Buying a gong is not the way to do it. This is not a collectors edition commemorative coin. This is being advertised by PSP as a medal awarded by the government (hence the latest ad with the pic).

Now...if HRM (or said Canadian rep lol) would pen a quick note of appreciation to Niner..that might get some traction from her. It's not me that PSP has to convince this is a good thing...it's the spouses. And mine isn't interested in the least.

Not only in bad taste, but ineffectual as well (which is way worse).


----------



## George Wallace (29 Sep 2016)

I have had several certificates presented to Niner and she is less than impressed.


----------



## Wookilar (29 Sep 2016)

She as well. That's why I implied an actual letter, written by someone of some import, that hopefully knew a bit about what the hell they are talking about, would be better.

Something genuine.

This....this is not.


----------



## Lumber (29 Sep 2016)

Who the heck is this "niner"  everyone keeps referring to?!  ???


----------



## mariomike (29 Sep 2016)

Lumber said:
			
		

> Who the heck is this "niner"  everyone keeps referring to?!  ???



Spouse?


----------



## jollyjacktar (29 Sep 2016)

Lumber said:
			
		

> Who the heck is this "niner"  everyone keeps referring to?!  ???



In army radio speak, niner is the CO.  Ergo, for home, she who must be obeyed...


----------



## Lumber (29 Sep 2016)

jollyjacktar said:
			
		

> In army radio speak, niner is the CO.  Ergo, for home, she who must be obeyed...





			
				mariomike said:
			
		

> Spouse?



Ahhhh right.

In the Navy we refer to this person as Canadian Home Fleet, or CANHOMEFLT for short.


----------



## Oldgateboatdriver (29 Sep 2016)

Spouse is correct.

In the Navy we call her/him Admiral of the Home Fleet. Lumber beat me to it.

But you could also accidentally pick up a Tail-end Charlie .... That's happened to me once.  [


----------



## cavalryman (29 Sep 2016)

Oldgateboatdriver said:
			
		

> Spouse is correct.
> 
> In the Navy we call her/him Admiral of the Home Fleet. Lumber beat me to it.
> 
> But you could also accidentally pick up a Tail-end Charlie .... That's happened to me once.  [


And in the Navy, a Tail-end Charlie would be?


----------



## jollyjacktar (29 Sep 2016)

Oldgateboatdriver said:
			
		

> Spouse is correct.
> 
> In the Navy we call her/him Admiral of the Home Fleet. Lumber beat me to it.
> 
> But you could also accidentally pick up a Tail-end Charlie .... That's happened to me once.  [





			
				Lumber said:
			
		

> Ahhhh right.
> 
> In the Navy we refer to this person as Canadian Home Fleet, or CANHOMEFLT for short.



Must be a Weirdroom thing, never heard those terms before.

## EXTRACTED DATA

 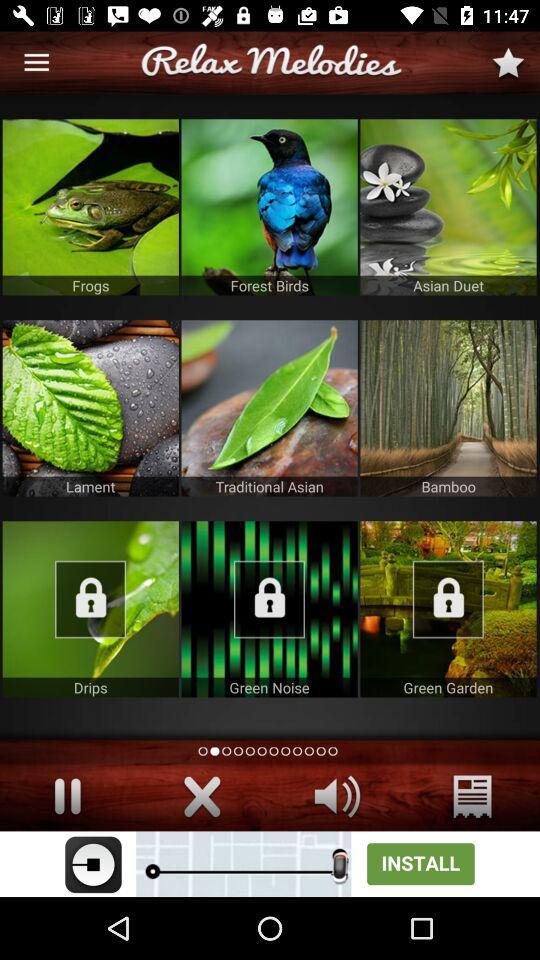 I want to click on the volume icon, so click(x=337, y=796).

* * *

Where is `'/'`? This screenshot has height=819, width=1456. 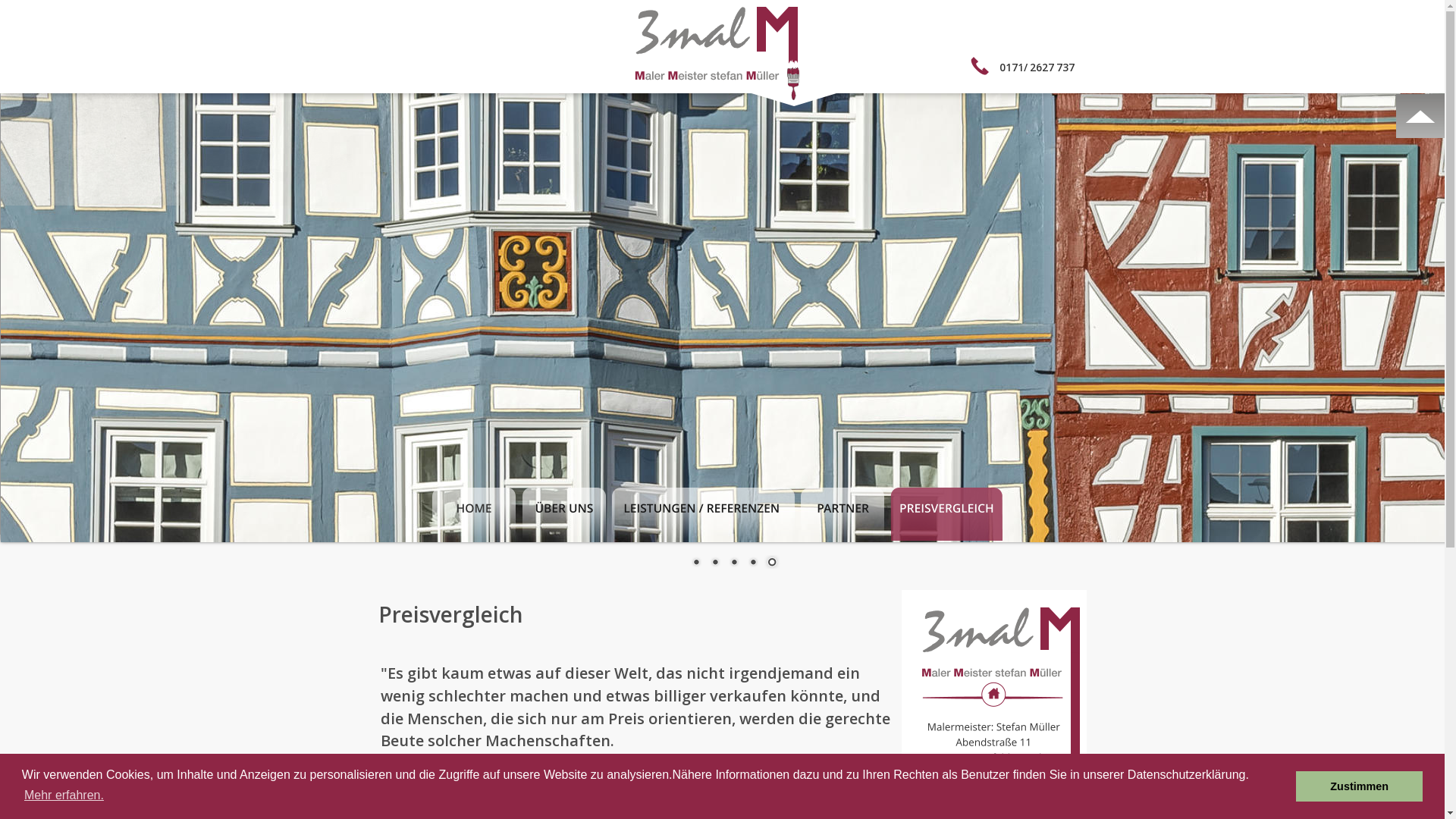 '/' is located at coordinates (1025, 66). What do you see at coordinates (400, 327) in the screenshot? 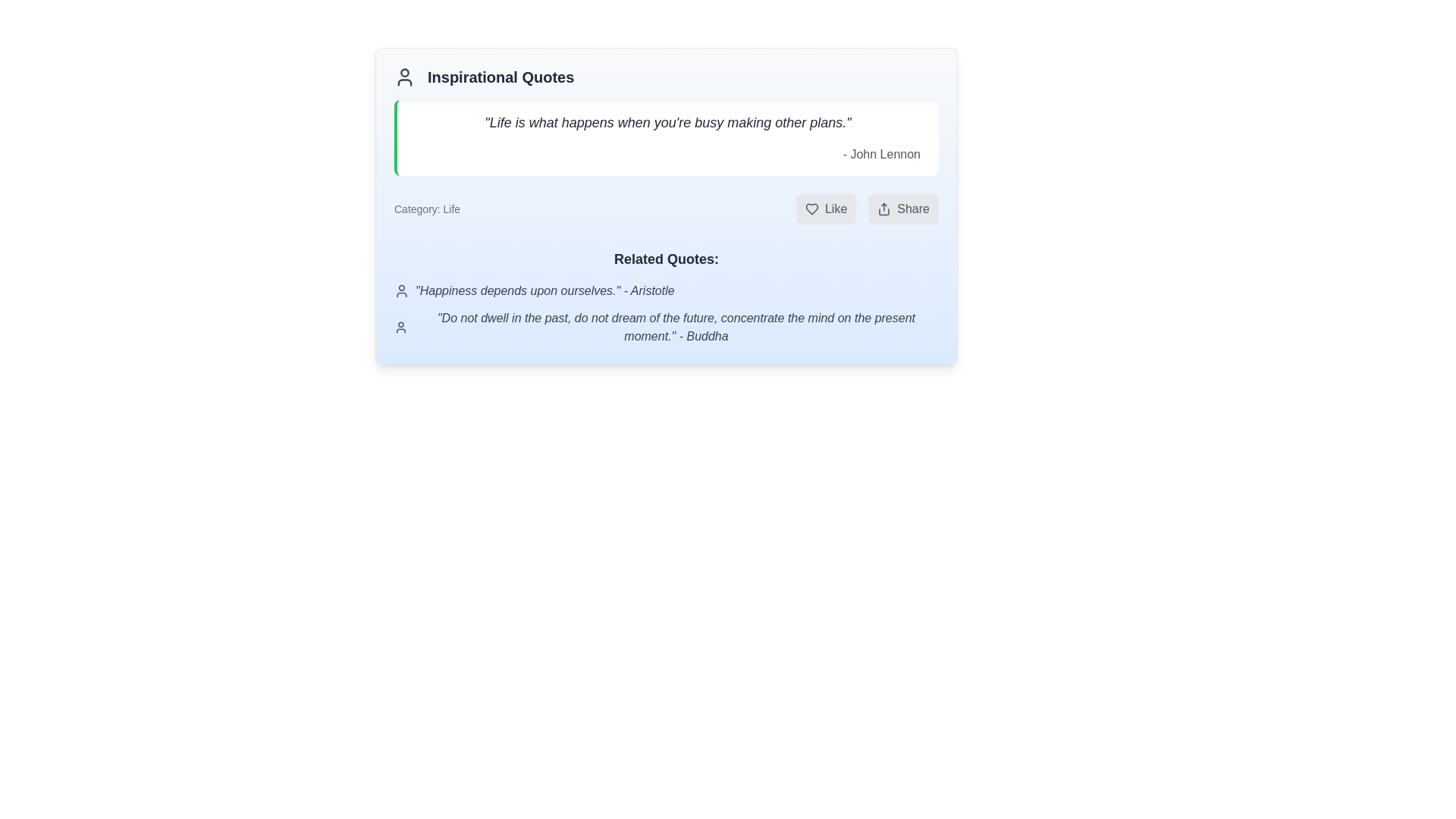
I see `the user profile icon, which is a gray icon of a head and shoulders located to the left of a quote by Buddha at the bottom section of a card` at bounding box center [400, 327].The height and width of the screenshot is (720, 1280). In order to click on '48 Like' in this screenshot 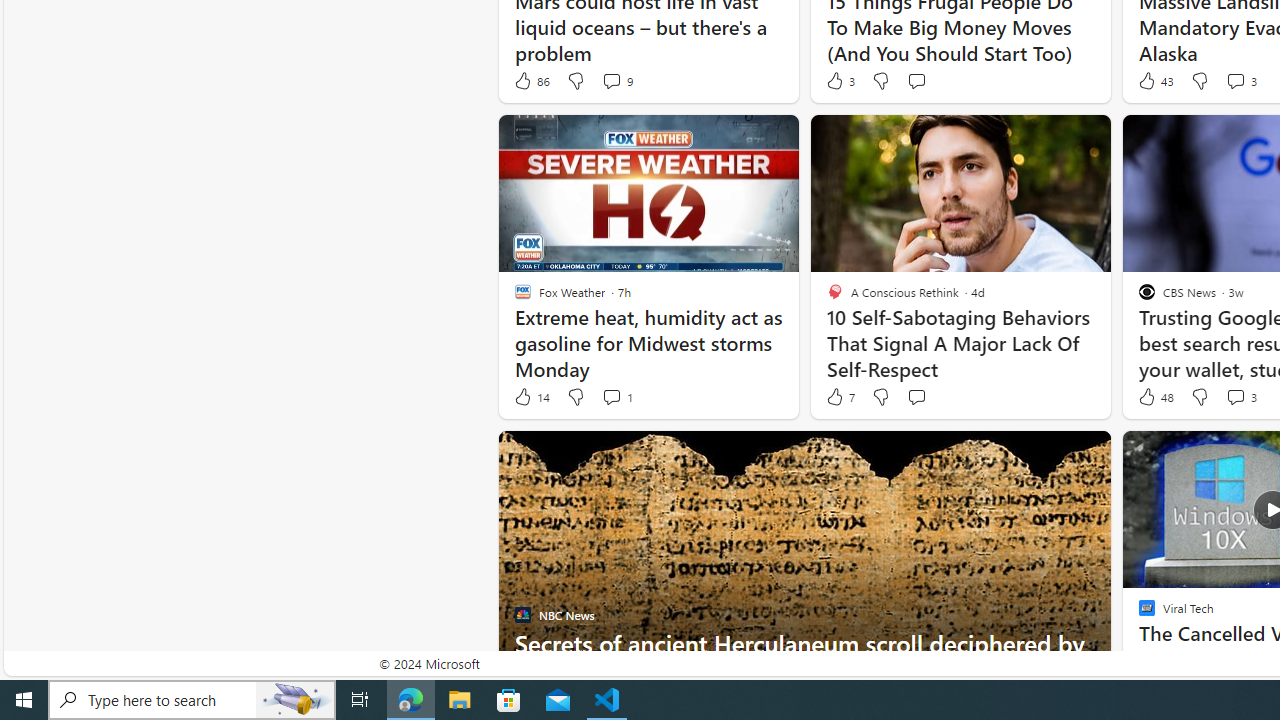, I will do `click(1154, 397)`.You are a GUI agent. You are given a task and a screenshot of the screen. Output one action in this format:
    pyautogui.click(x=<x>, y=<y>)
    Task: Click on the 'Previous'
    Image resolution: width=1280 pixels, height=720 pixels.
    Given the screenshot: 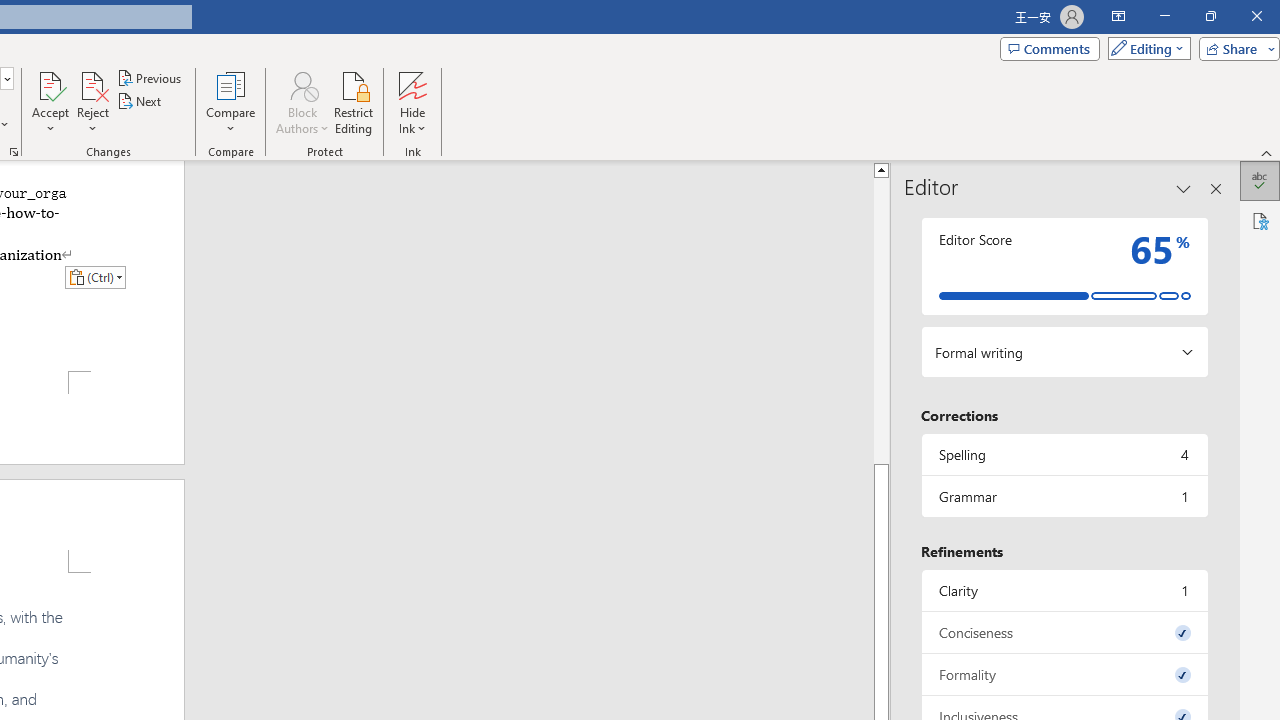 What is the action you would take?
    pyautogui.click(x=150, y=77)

## INSTRUCTION
In the forum thread, what does Lumber say the Navy calls a spouse?

## SOLVED EXERCISE
Canadian Home Fleet, or CANHOMEFLT for short.